Hinsichtlich der Unterscheidung des belanglosen, geringfügigen und erheblichen Schadens verweise ich der Kürze halber auf frühere Artikel.


Der Fahrer ist weg? Was ist zu tun?
Sie werden nicht glauben, wie viele Fälle von Fahrerflucht (wie das Wort schon andeutet ist der Fahrer jeweils mutmaßlich unbeobachtet geflohen!) durch die Beobachtung von Dritten zur Anzeige kommen. Hängen Sie einen Zettel auf und suchen Sie nach Zeugen, befragen Sie ggf. den Besitzer des Geschäftes oder Kellner des Restaurants gegenüber der Unfallstelle. Gar nicht so selten gibt es Zeugen, die jedoch nicht wissen, an wen Sie sich wenden sollen.


Sie werden fälschlich der Fahrerflucht bezichtigt?
Aufgrund der genannten Strafen sollten Sie unbedingt frühzeitig einen Anwalt einschalten. Mit einer Äußerung wie "Ich habe keinen Aufprall bemerkt," räumen Sie juristisch gesehen ein, der Fahrer des Unfallwagens gewesen zu sein. Dann geht es nur noch darum, ob Sie den Unfall hätten bemerken müssen oder können. Dabei gibt es durchaus Fälle, in denen bei der Akteneinsicht ddurch Ihren  Anwalt deutlich wird, dass nicht Ihr roter PKW, sondern ein grüner PKW vom Zeugen beschrieben wurde. Ob ein Unfall bemerkbar war ermitteln u.U. Sachverständige. Deren Gutachten geht freilich mit weiteren Kosten einher. Diese fallen bei Freispruch der Staatskasse zu. Über Ihre Chancen berät Sie der Fachanwalt für Verkehrsrecht nach Akteneinsicht. Problematisch kann es werden, wenn Sie "nichts gesehen und nicht gehört haben", obwohl das Gericht dies nicht glaubt. Es wurden bereits von Gerichten Zweifel an der Fahrtauglichkeit an die Führerscheinstelle in solchen Fällen weitergemeldet. Dann muss der betroffene Fahrer beweisen, dass er nicht zu blind oder taub ist, um am Verkehr teilzunehmen.
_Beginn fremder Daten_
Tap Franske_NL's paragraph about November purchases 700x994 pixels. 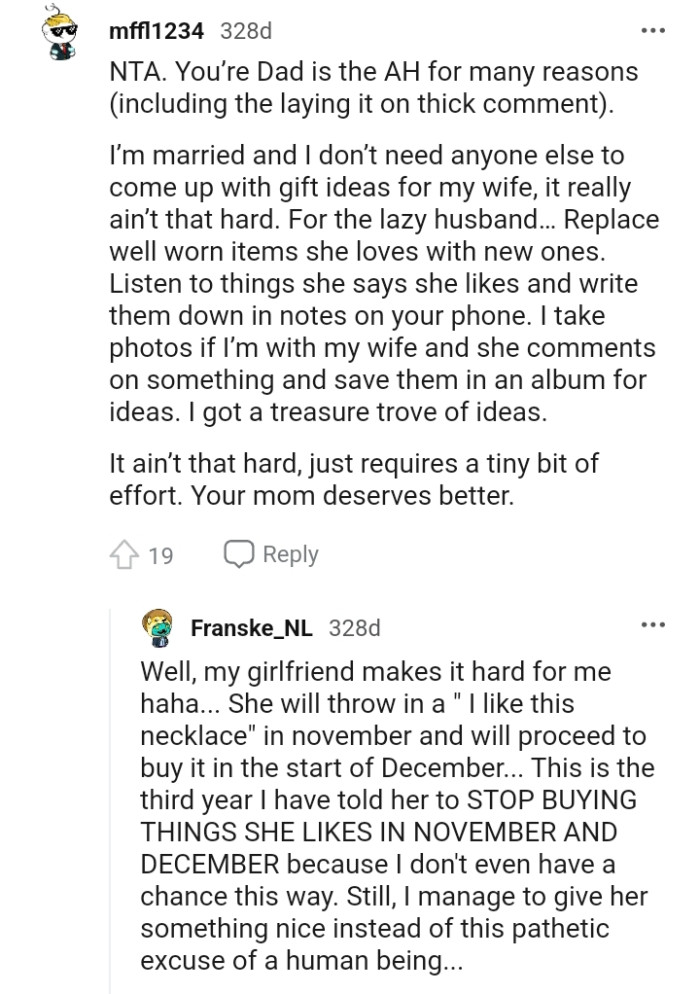(x=380, y=735)
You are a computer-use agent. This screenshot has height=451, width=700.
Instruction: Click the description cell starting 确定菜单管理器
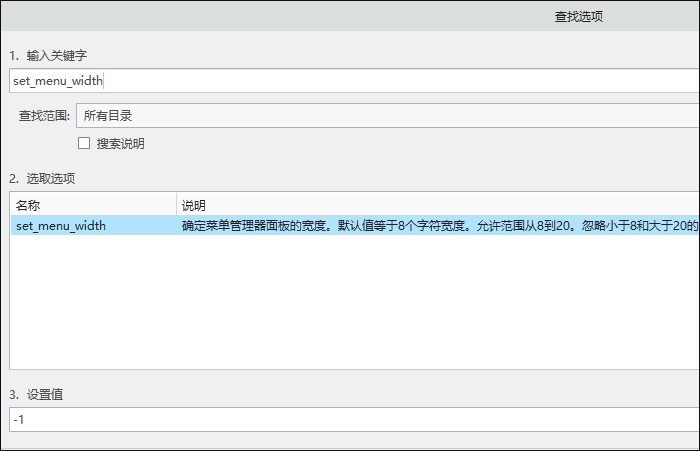tap(440, 226)
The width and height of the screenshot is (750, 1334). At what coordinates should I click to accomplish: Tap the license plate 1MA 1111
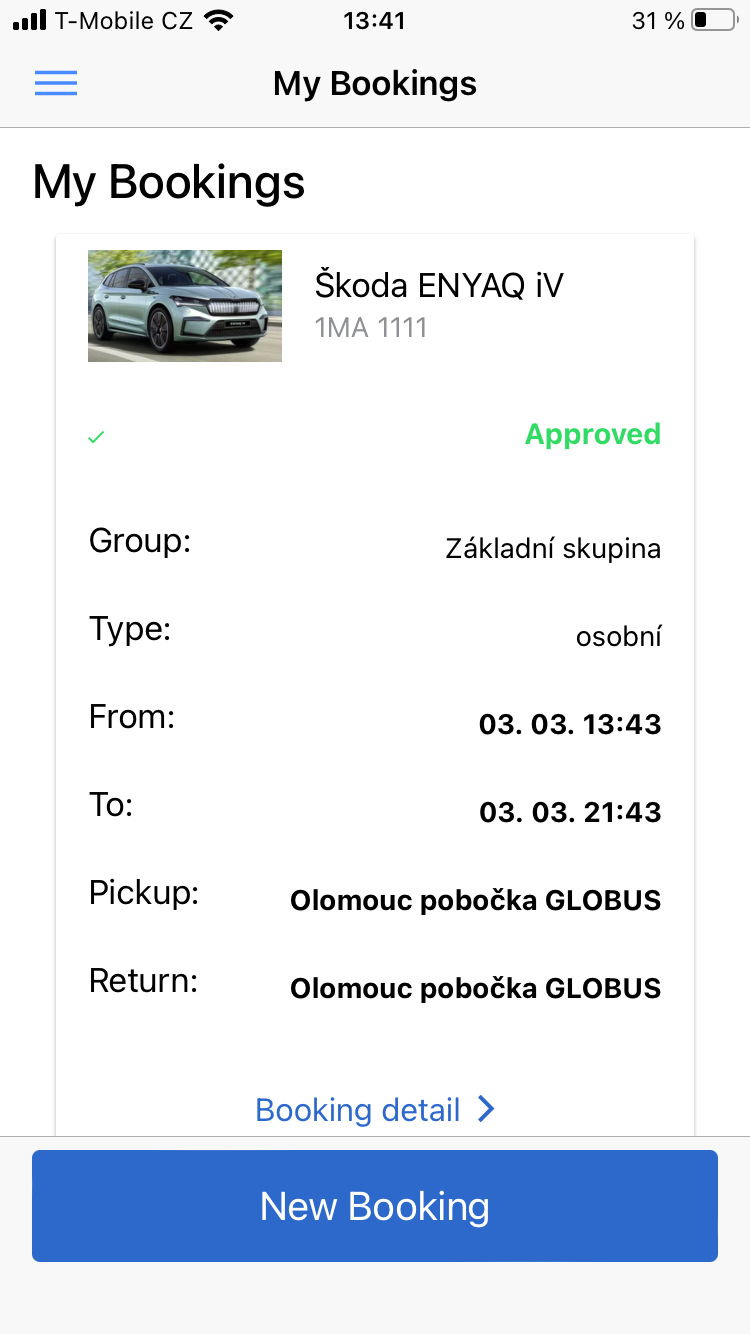[371, 327]
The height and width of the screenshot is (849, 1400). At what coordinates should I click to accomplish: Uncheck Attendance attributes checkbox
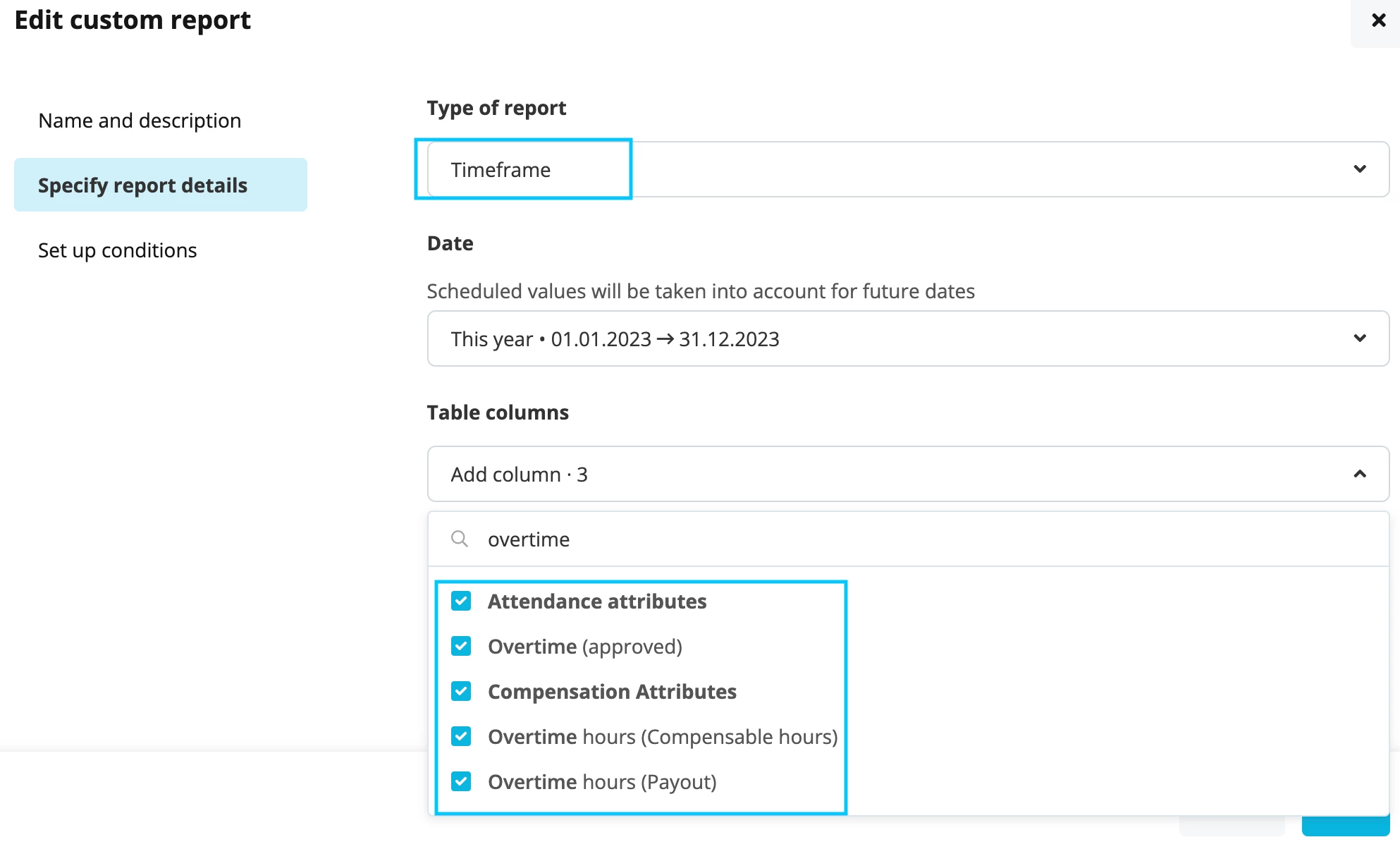click(x=461, y=601)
Was bedeutet dies für Sie?


Als Opfer suchen Sie nach Zeugen, als Beschuldigter ohne weitere Angaben zu machen nach einem Fachanwalt für Verkehrsrecht.

Sollten Sie dedoch versehentlich selbst ein Fahrzeug touchiert haben, rufen Sie gleich die Polizei und melden Sie den Vorfall. Auch, wenn Sie in Eile sind. Auch wenn Sie den Schaden für "unerheblich" halten (was auch immer das ist.) Merken Sie sich: die Berliner neigen dazu, beobachtete Fälle von Fahrerflucht anzuzeigen. Melden Sie selbst den Schaden, handelt es sich um einen Unfallgeschehen, für den Ihre Haftpflichtversicherung eintritt. Die Straftat "Unfallflucht" liegt dann nicht vor. Sollten Verkehrsregeln fraglich verletzt worden sein, kann dann wieder die Rechtsschutzversicherung wieder zuständig sein, die bei Unfallflucht außen vor bleibt. Die fachanwaltliche Tätigkit im Verkehrsrecht zeigt: das Hinterlassen eines Zettels mit der eigen Telefonnummer ist aus verschiedensten Gründen nicht verläßlich und ausreichend.